In the entries below, find the line with "The height and width of the screenshot is (663, 994)." and the line with "You are a GUI"; give again those lines and every line between them, exactly.

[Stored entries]
━━━

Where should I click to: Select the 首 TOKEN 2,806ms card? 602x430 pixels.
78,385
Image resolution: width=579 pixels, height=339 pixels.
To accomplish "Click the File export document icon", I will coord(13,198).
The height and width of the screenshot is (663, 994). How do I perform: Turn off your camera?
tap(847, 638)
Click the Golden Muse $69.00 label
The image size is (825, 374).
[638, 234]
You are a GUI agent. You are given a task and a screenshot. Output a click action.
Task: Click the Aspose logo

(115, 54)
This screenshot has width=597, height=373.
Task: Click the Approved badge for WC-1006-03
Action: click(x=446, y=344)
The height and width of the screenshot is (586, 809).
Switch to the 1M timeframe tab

━━━

[Reply to the task]
The height and width of the screenshot is (663, 994). How do I perform: Turn off your camera?
tap(847, 638)
Click the Golden Muse $69.00 label
The image size is (825, 374).
[638, 234]
You are a GUI agent. You are given a task and a screenshot. Output a click action.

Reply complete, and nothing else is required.